WORK REQUEST » From the line with "Given: Open the Warranty tab" to the end of the data below, restate each line word for word, both ends included, without the pictures.

◆ ◆ ◆ ◆ ◆ ◆ ◆

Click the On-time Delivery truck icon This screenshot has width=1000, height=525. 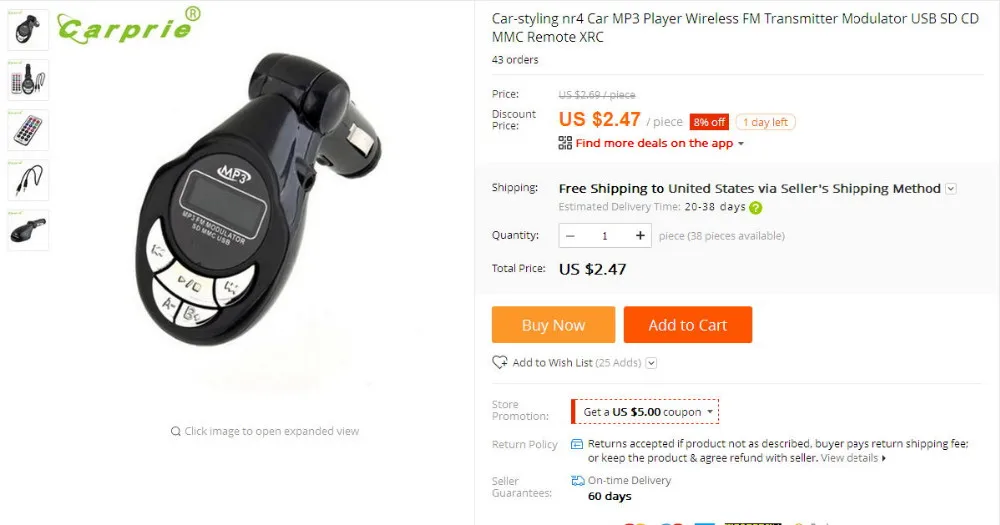[578, 480]
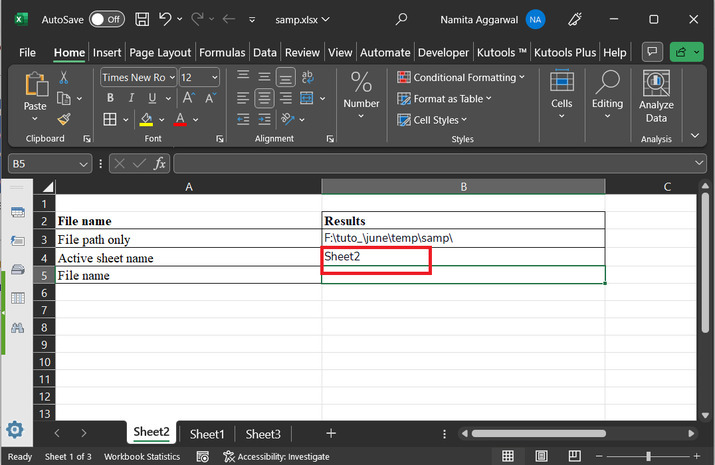This screenshot has height=465, width=715.
Task: Click the Save icon in title bar
Action: click(142, 18)
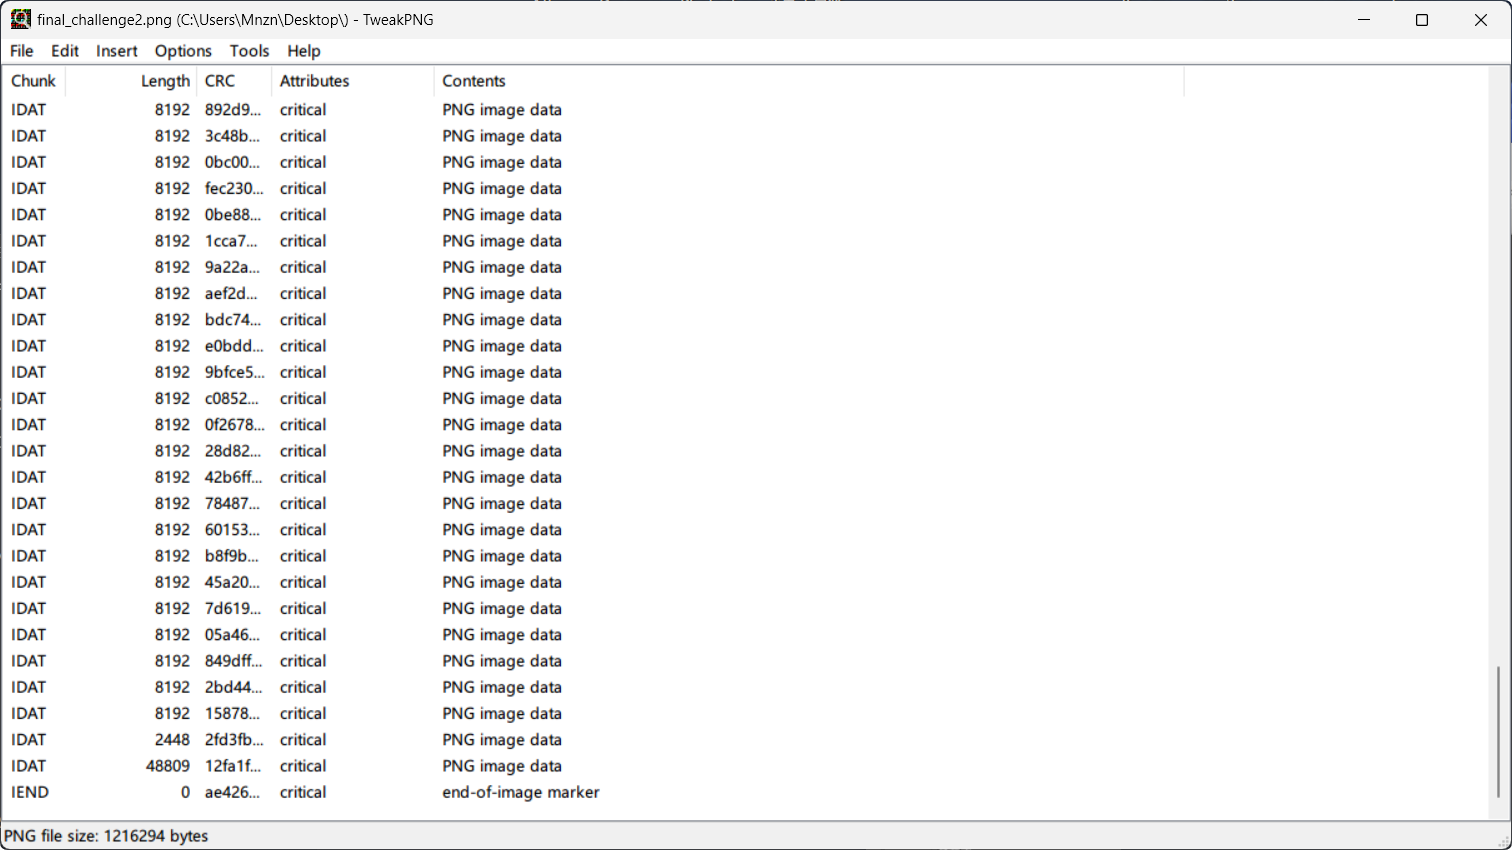Maximize the TweakPNG window
The image size is (1512, 850).
pyautogui.click(x=1422, y=20)
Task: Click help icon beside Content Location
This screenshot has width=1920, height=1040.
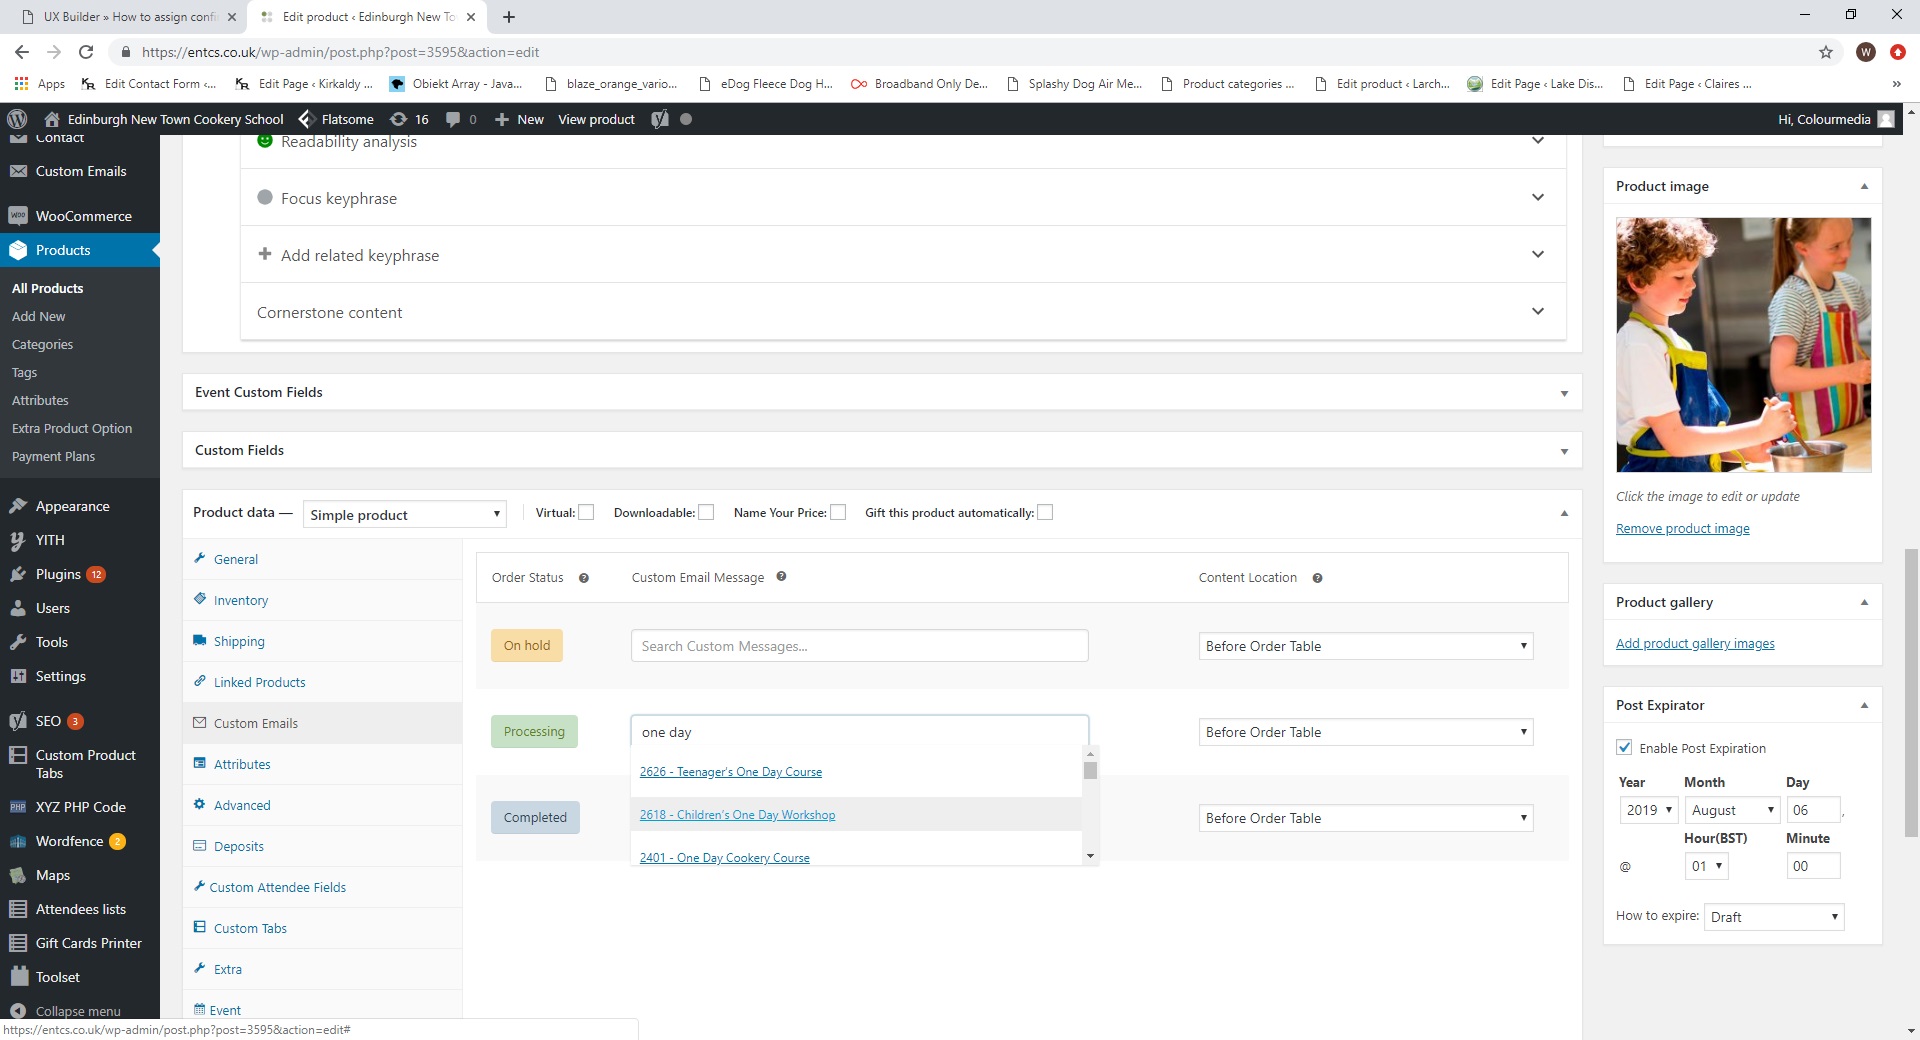Action: point(1317,578)
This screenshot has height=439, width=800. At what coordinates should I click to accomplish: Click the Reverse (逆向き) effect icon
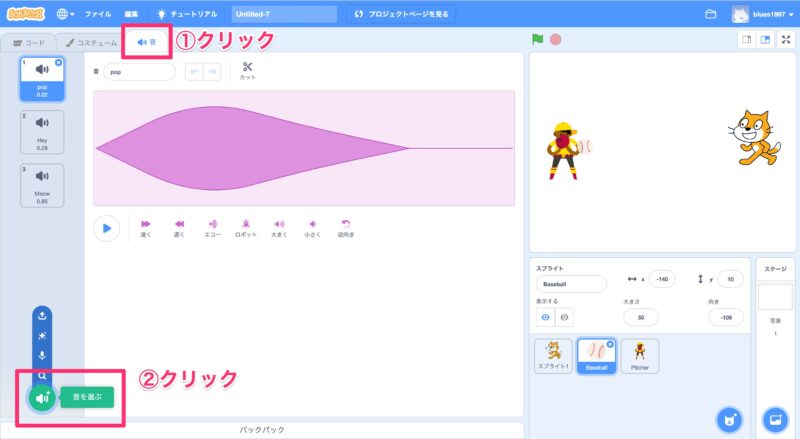pyautogui.click(x=346, y=227)
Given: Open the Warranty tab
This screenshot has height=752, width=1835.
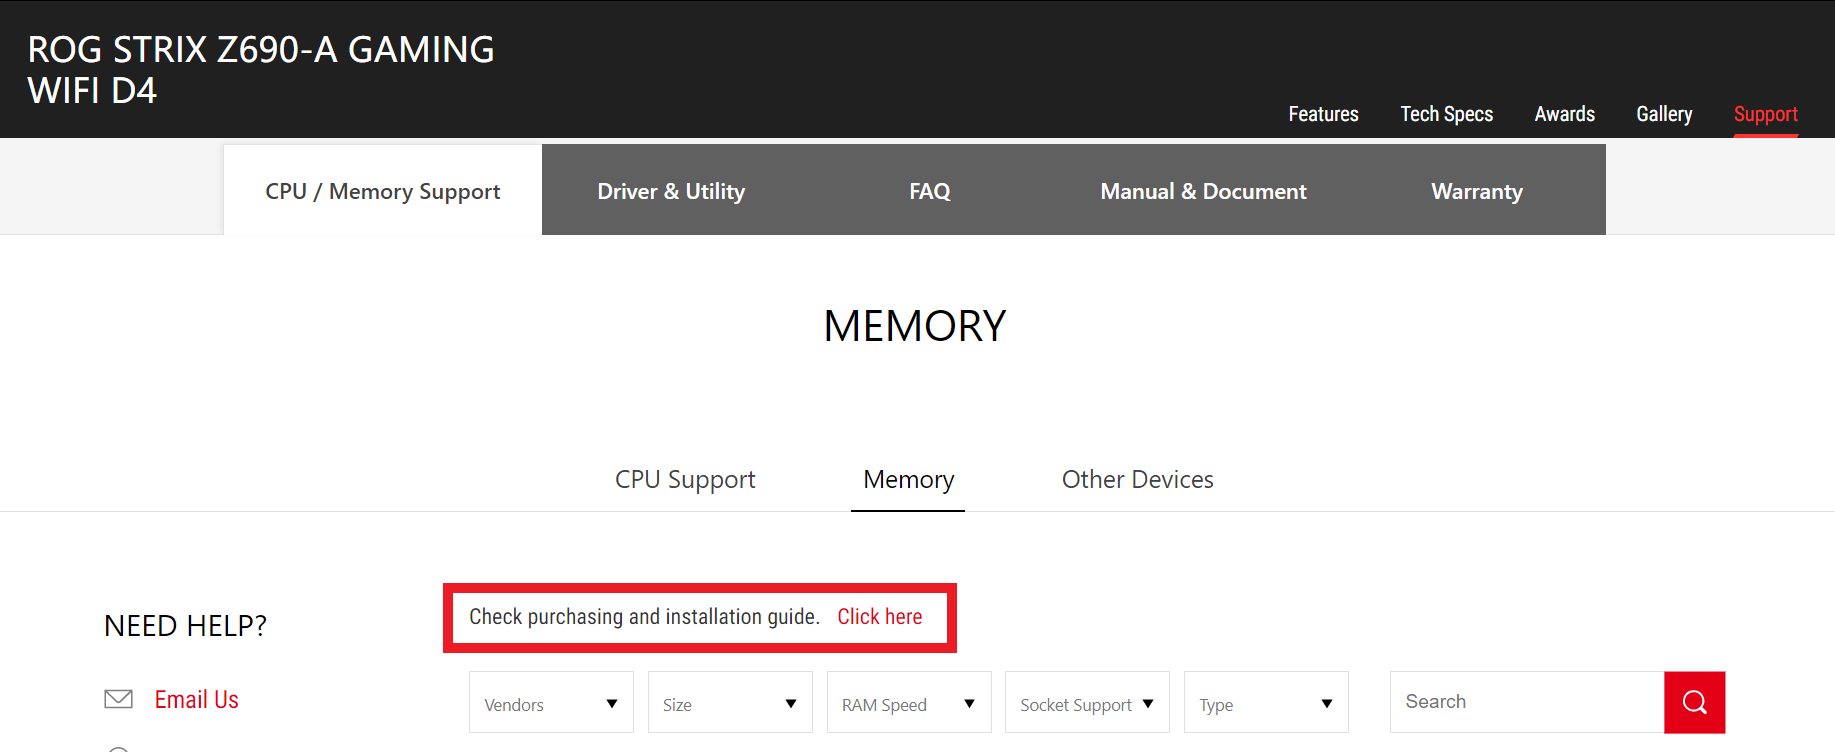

◆ ◆ ◆ ◆ ◆ ◆ ◆

ANSWER »
Given: Open the Warranty tab
This screenshot has height=752, width=1835.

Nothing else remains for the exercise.